• [TASK REQUIREMENTS]: List each line below that contains the word "image".

• [DATA ENTRIES]:
╭──
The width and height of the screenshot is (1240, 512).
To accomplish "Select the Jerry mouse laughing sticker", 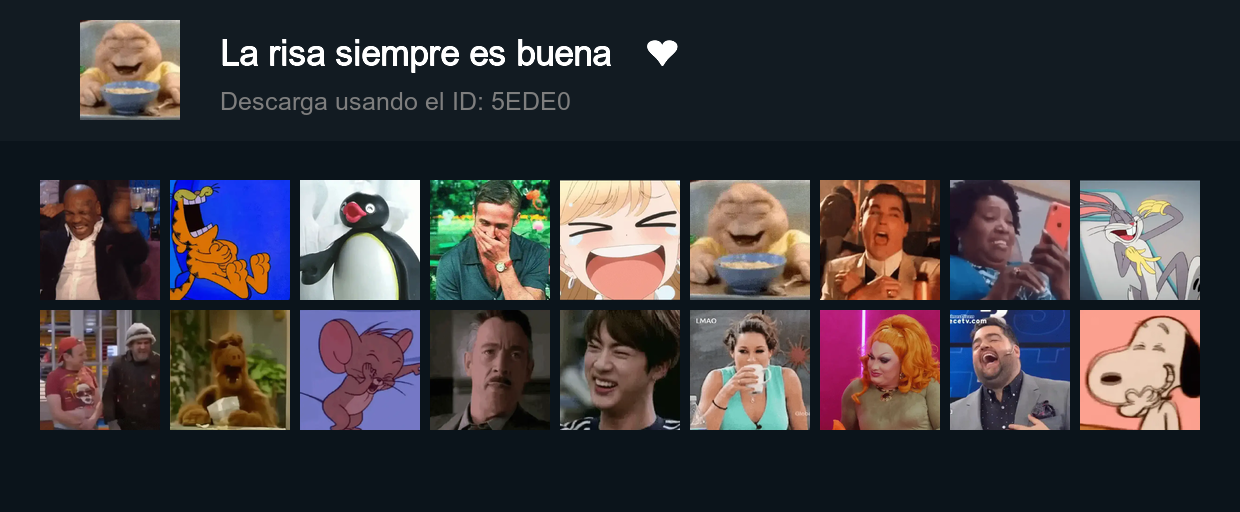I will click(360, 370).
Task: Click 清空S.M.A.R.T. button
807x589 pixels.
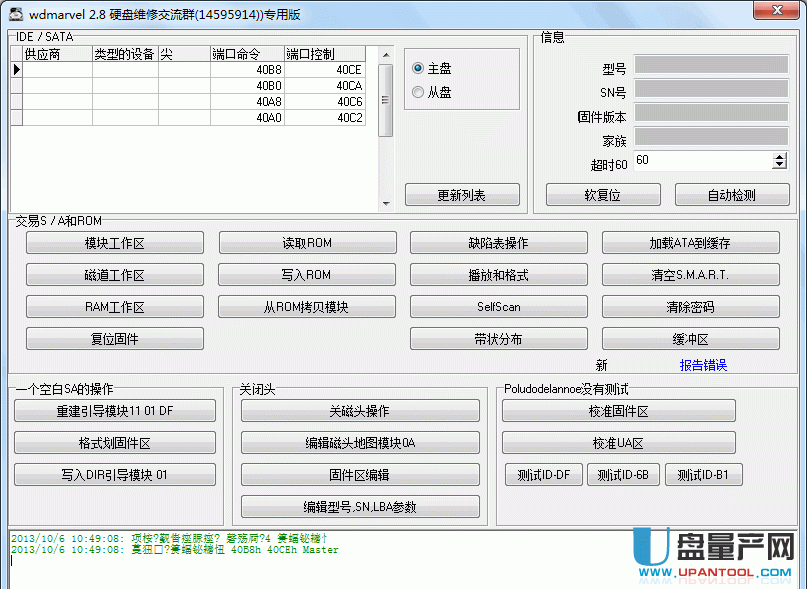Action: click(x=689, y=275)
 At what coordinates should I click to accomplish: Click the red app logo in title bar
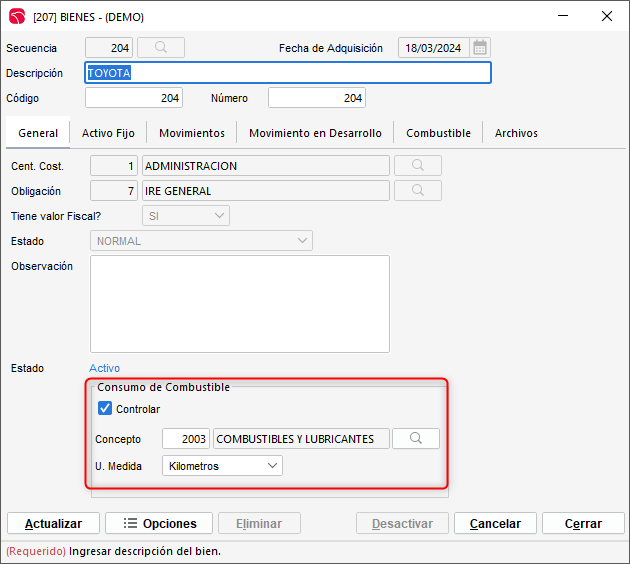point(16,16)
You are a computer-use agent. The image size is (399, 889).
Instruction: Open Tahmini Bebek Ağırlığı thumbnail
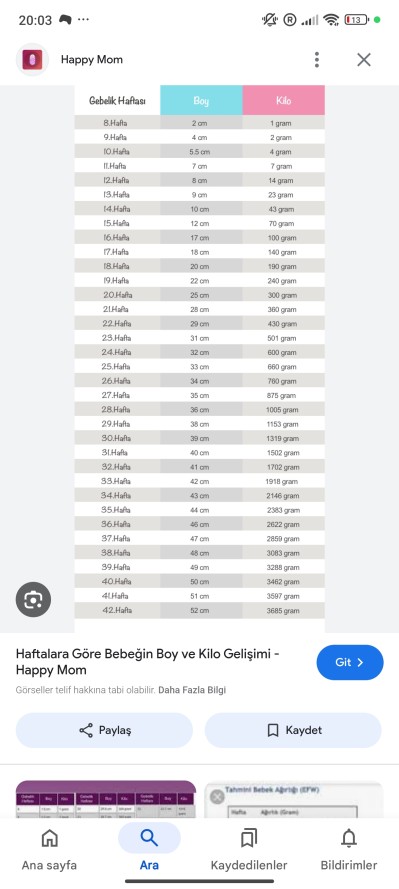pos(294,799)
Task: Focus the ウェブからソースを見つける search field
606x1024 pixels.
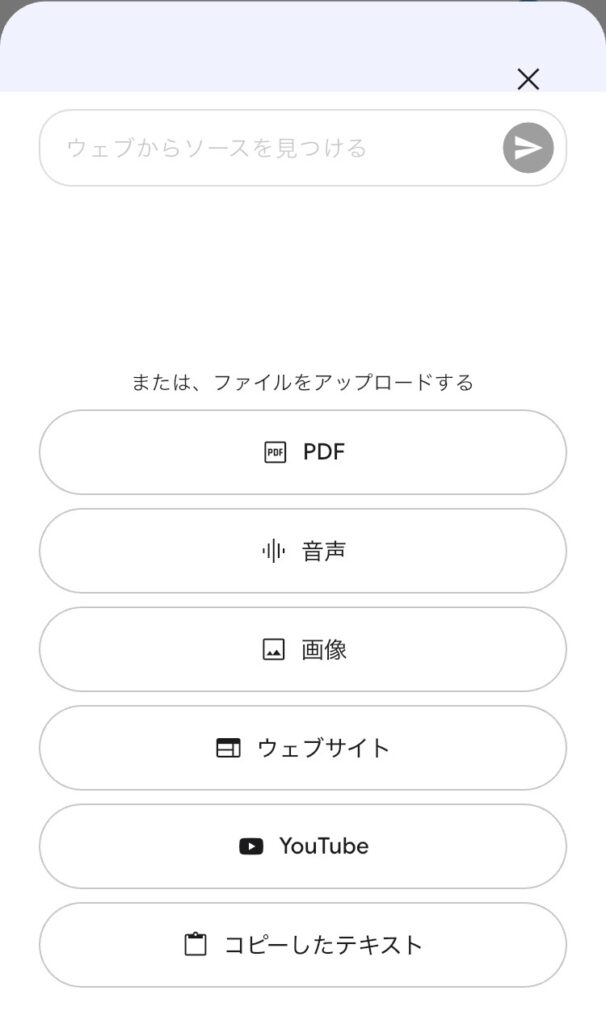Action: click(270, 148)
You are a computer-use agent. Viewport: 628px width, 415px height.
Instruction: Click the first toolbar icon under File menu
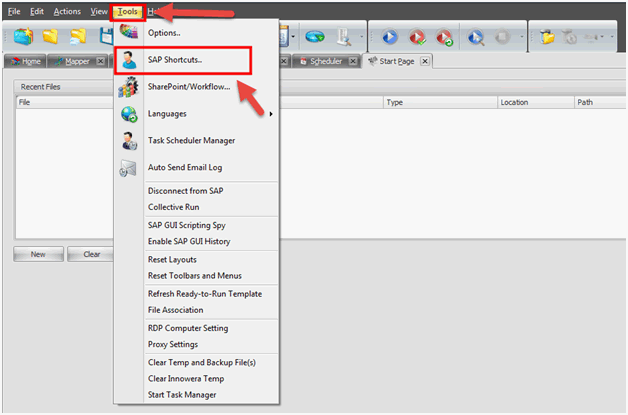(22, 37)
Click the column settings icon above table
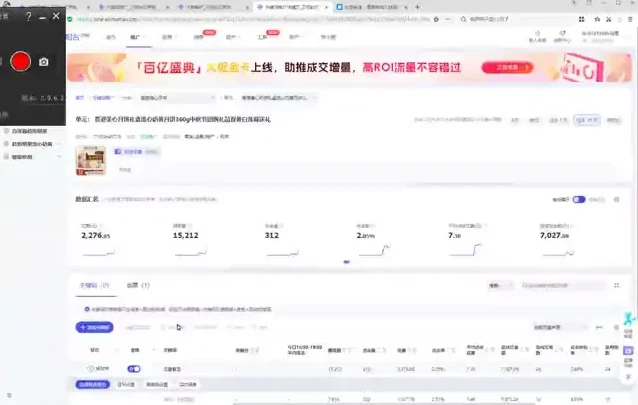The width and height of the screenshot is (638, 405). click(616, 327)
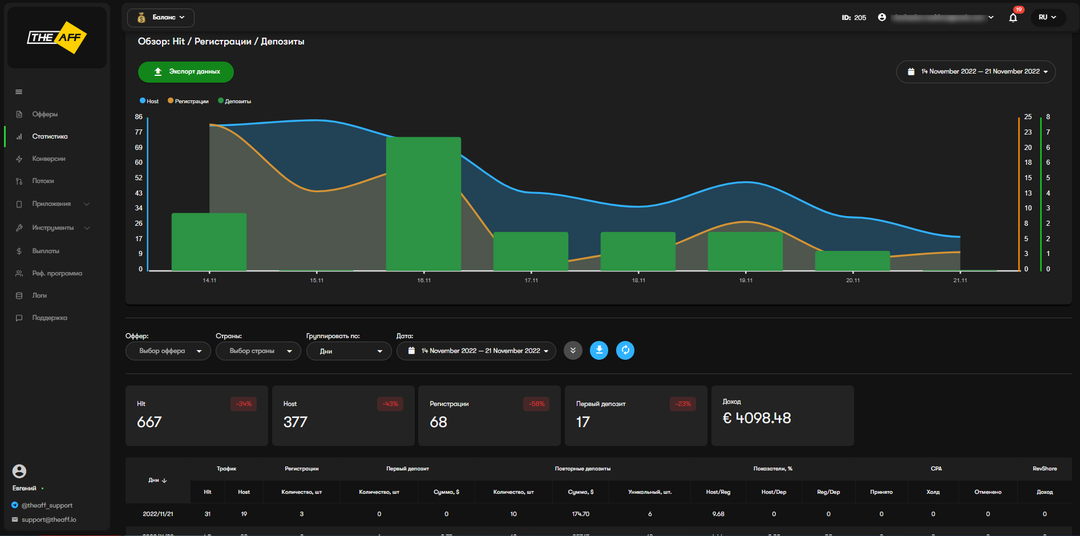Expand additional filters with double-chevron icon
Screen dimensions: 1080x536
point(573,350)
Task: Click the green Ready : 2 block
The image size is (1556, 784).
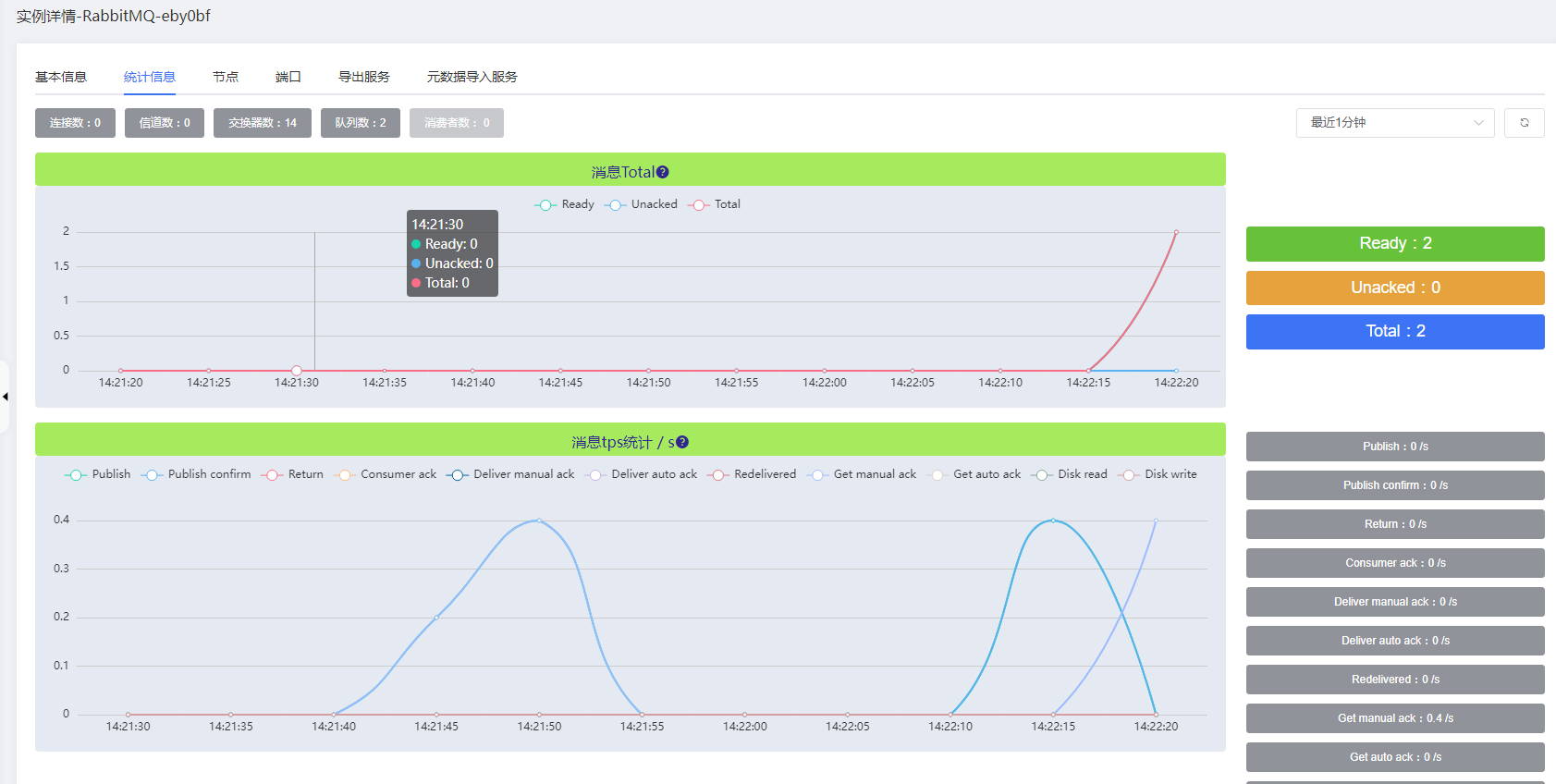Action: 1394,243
╰──
• [RESPONSE BELOW]:
You are a computer-use agent. The image size is (399, 889).
The image size is (1556, 784).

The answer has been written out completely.